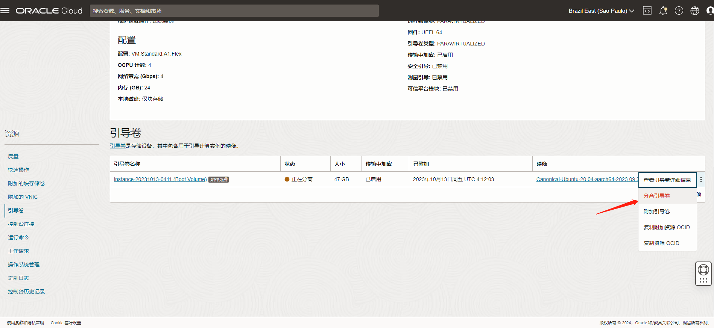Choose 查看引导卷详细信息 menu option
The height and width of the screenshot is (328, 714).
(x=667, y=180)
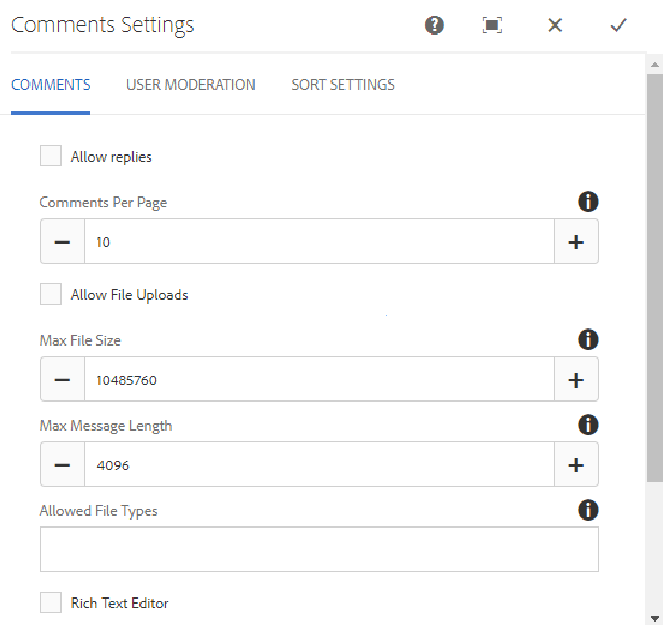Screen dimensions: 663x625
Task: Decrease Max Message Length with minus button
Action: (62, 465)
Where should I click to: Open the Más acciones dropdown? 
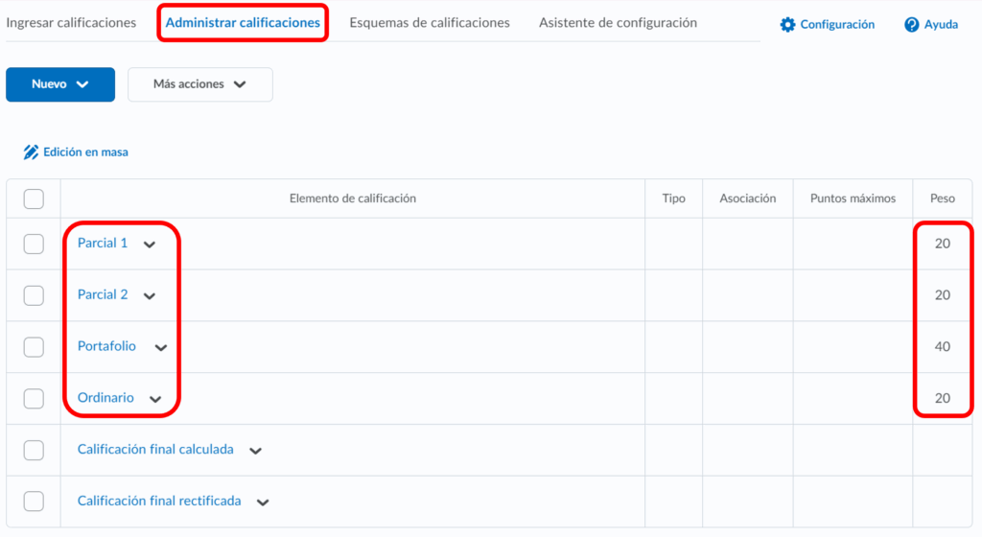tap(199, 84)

※

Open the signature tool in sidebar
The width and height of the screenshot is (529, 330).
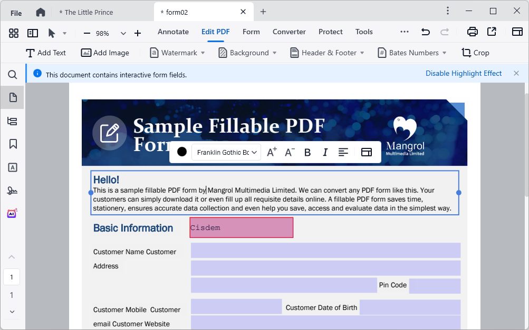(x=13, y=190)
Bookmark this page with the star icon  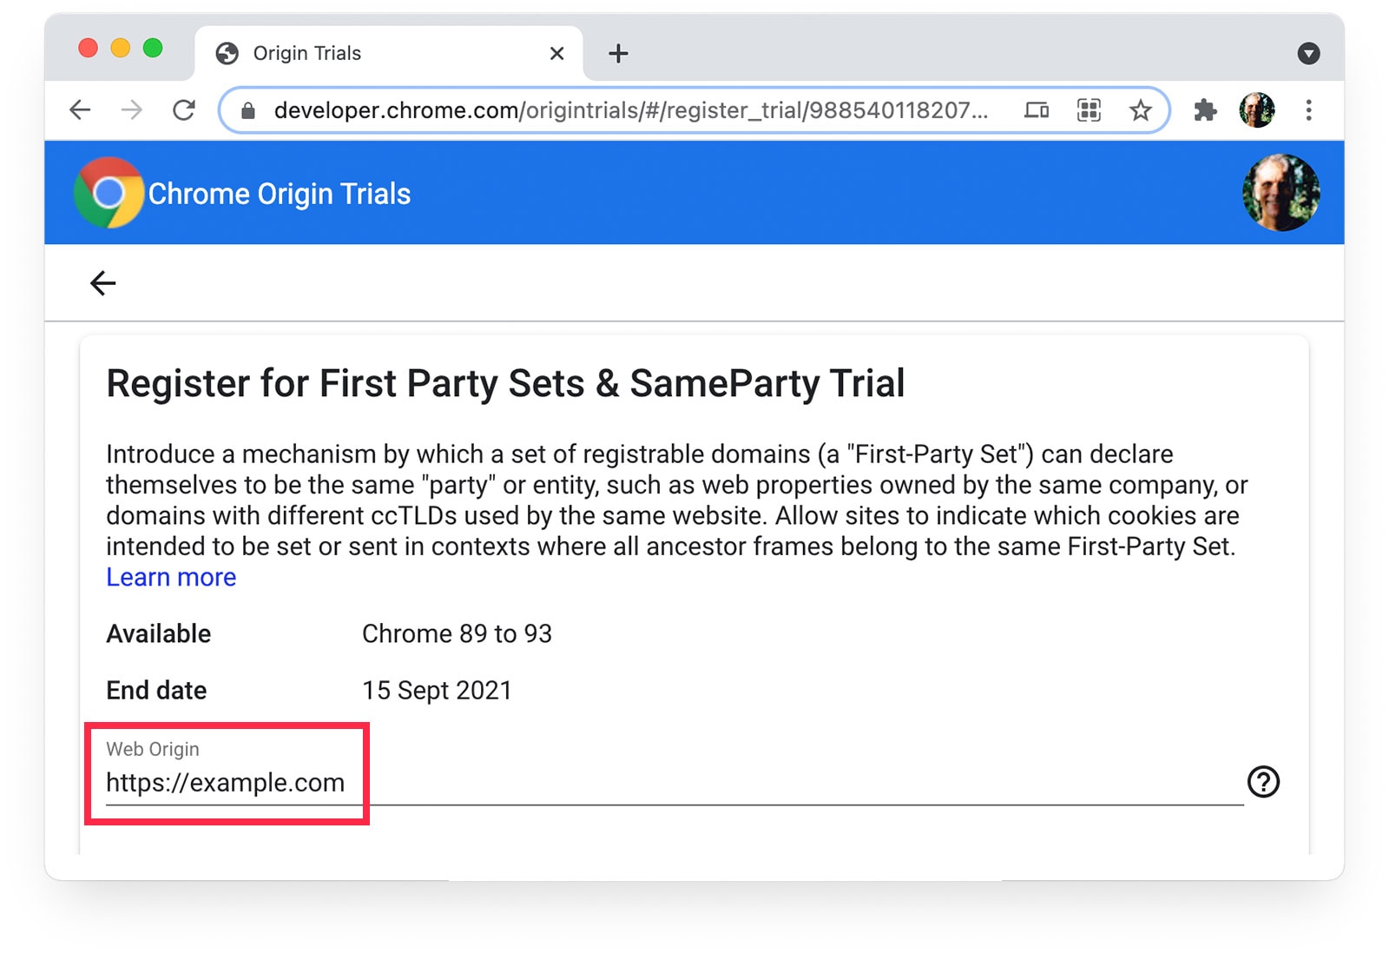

※

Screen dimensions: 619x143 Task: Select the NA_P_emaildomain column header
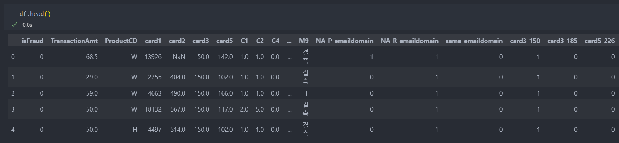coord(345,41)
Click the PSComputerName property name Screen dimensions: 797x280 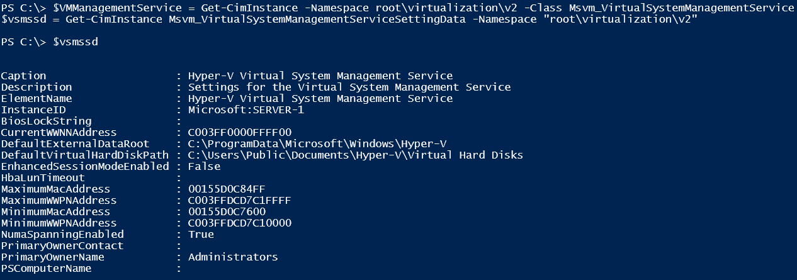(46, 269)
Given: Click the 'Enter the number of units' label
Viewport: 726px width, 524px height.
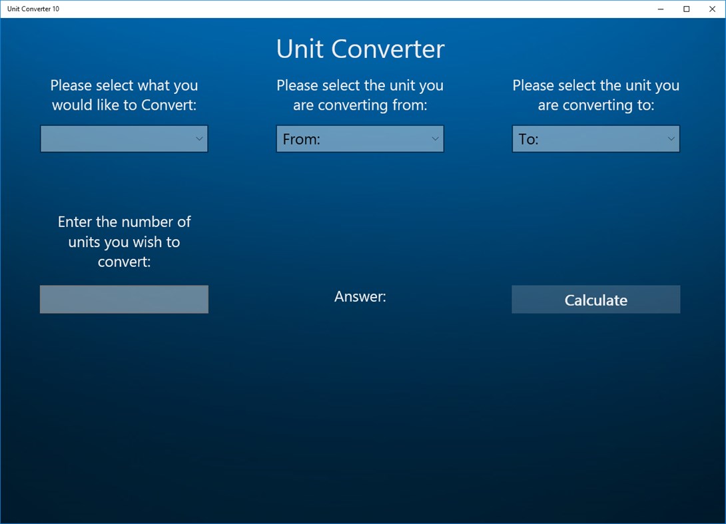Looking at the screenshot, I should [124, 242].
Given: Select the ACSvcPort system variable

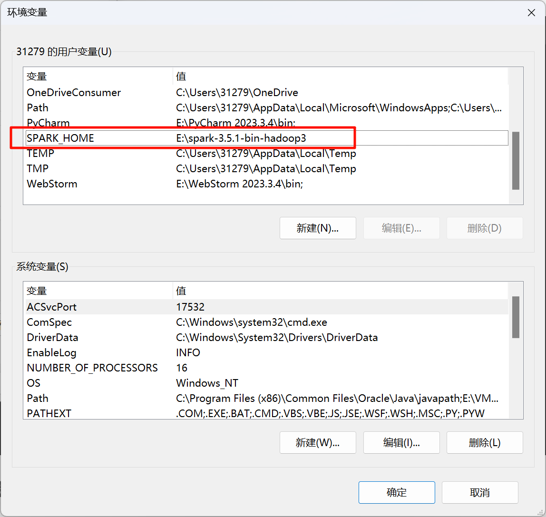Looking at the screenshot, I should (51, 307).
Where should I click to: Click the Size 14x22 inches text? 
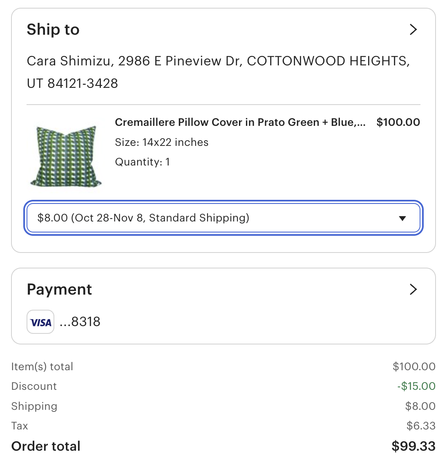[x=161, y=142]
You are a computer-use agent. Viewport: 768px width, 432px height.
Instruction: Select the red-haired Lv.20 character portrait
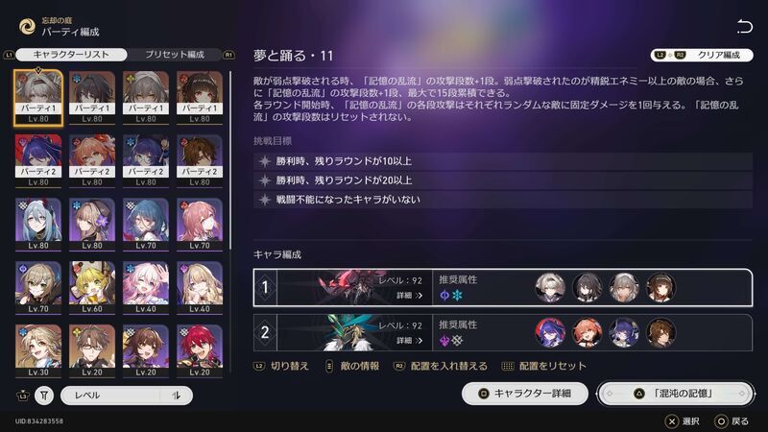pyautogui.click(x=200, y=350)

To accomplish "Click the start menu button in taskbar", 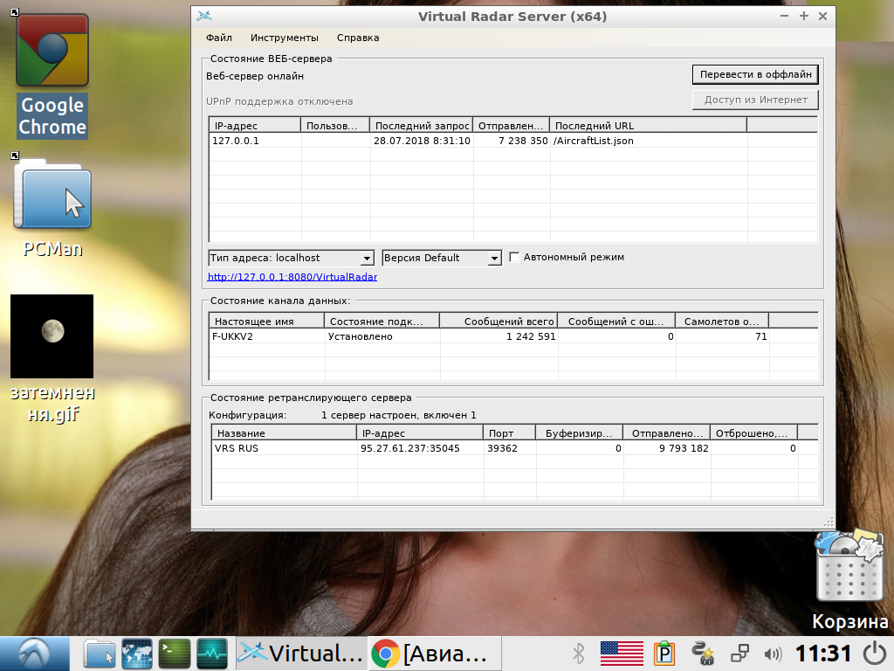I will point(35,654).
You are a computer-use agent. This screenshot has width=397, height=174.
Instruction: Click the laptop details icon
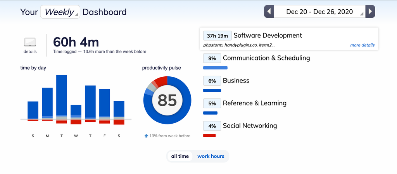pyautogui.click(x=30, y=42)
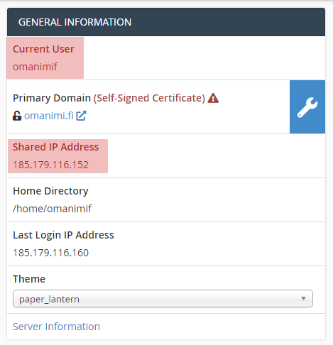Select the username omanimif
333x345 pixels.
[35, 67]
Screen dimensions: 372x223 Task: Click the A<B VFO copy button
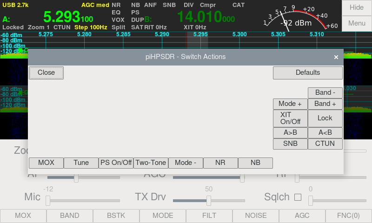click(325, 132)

※

_Directions_
Would you please return every line in the listing where "agent" shows up?

_Result of this exercise_
You are a computer-use agent. Viewport: 768px width, 432px height.
You are a computer-use agent. This screenshot has width=397, height=174.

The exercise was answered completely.